Answer these questions from the Scituate Reservoir description:
(a) What organization operates the reservoir?
(b) What is its maximum depth?
(c) What share of the state population does the reservoir system supply with drinking water?

### Passage shown

>>>>

The Scituate Reservoir is the largest inland body of water in the state of Rhode Island. It has an aggregate capacity of 39 billion US gallons (150,000,000 m3) and a surface area of 5.3 square miles (13.7 km²). It and its six tributary reservoirs—which make up a total surface area of 7.2 square miles (18.6 km²)—supply drinking water to more than 60 percent of the state population, including Providence.
shoreline in early autumn
|Location||Scituate, Providence County, Rhode Island, United States|
|Primary inflows||North Branch Pawtuxet River|
|Primary outflows||North Branch Pawtuxet River|
|Catchment area||94 sq mi (240 km2)|
|Basin countries||United States|
|Max. length||7 mi (11 km)|
|Max. width||2.5 mi (4.0 km)|
|Surface area||5.3 sq mi (14 km2)|
|Average depth||32 ft (9.8 m)|
|Max. depth||87 ft (27 m)|
|Water volume||39×109 US gal (150,000,000 m3).|
|Shore length1||66 mi (106 km)|
|1 Shore length is not a well-defined measure.|
The surrounding drainage basin that provides water to the reservoir system covers an area of about 94 square miles (243.5 km²), which includes most of the town of Scituate and parts of Foster, Glocester, Johnston, and Cranston. The Scituate Reservoir is operated by Providence Water Supply Board.

<<<<

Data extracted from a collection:

>>>>

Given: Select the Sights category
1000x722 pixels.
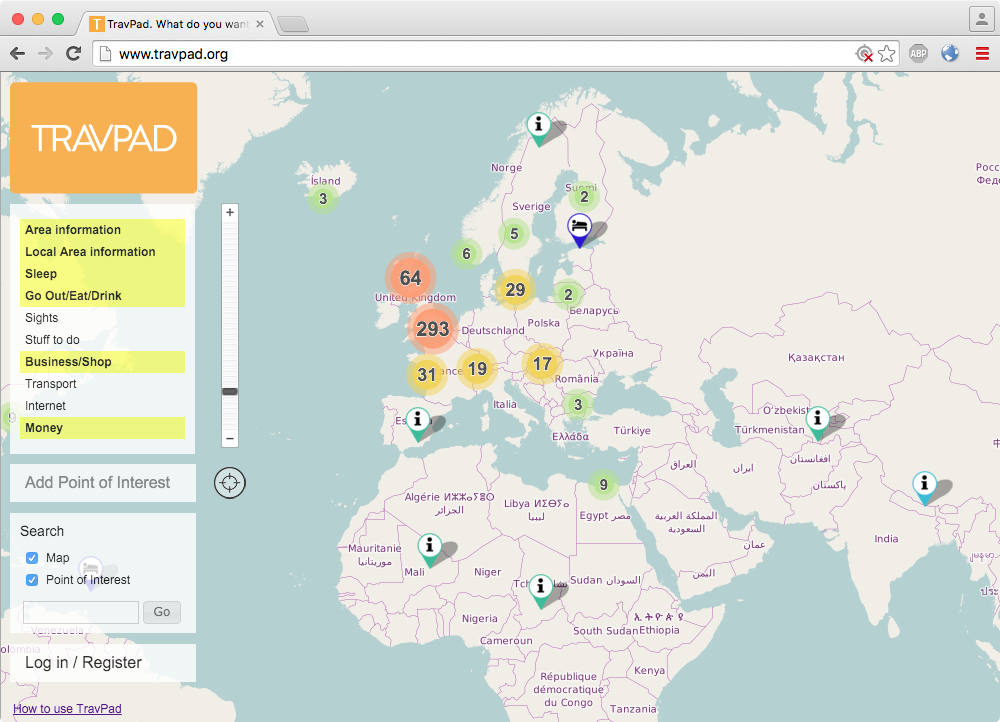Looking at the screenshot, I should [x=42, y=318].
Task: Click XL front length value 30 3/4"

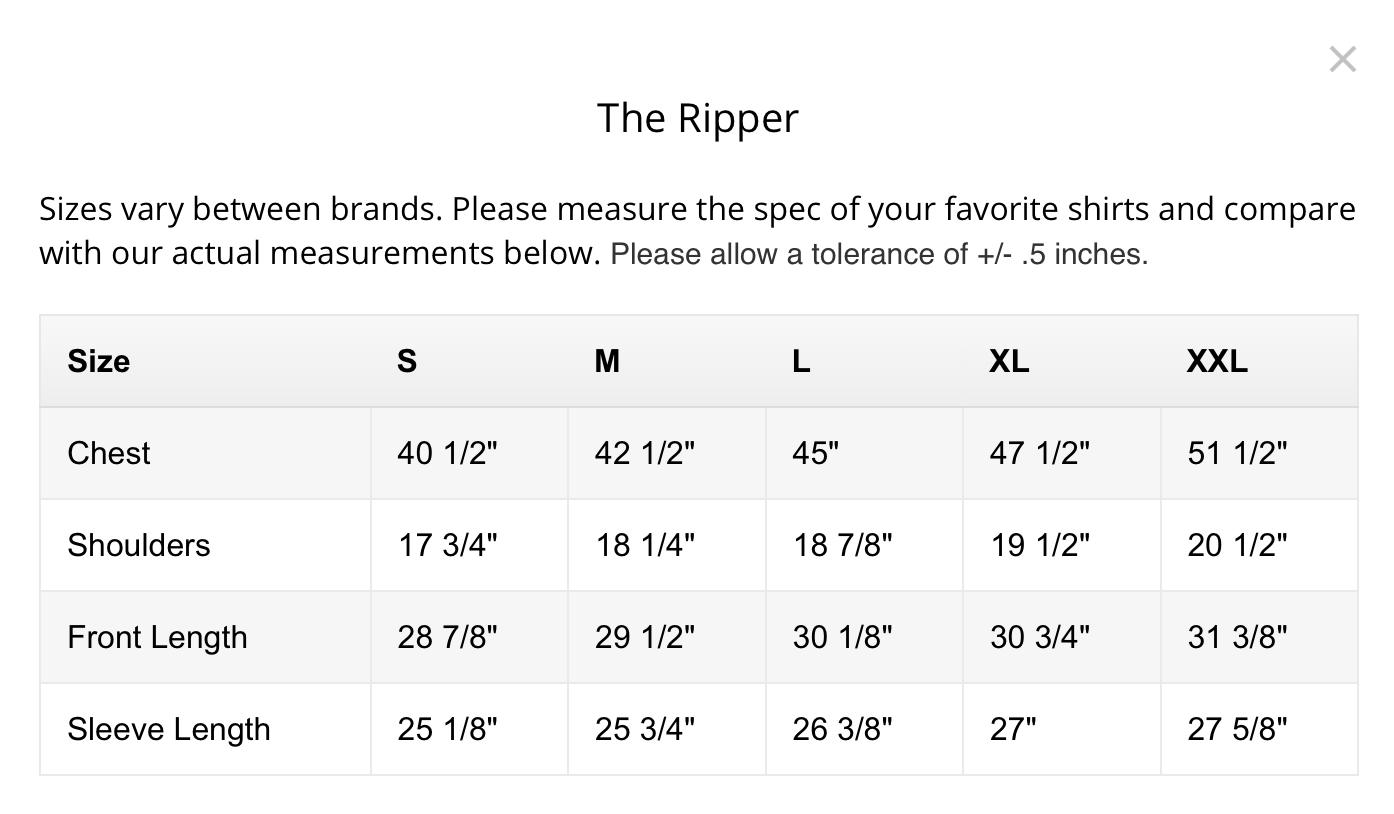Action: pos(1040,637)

<<<<

### The output
(a) The Providence Water Supply Board
(b) 87 ft (27 m)
(c) More than 60 percent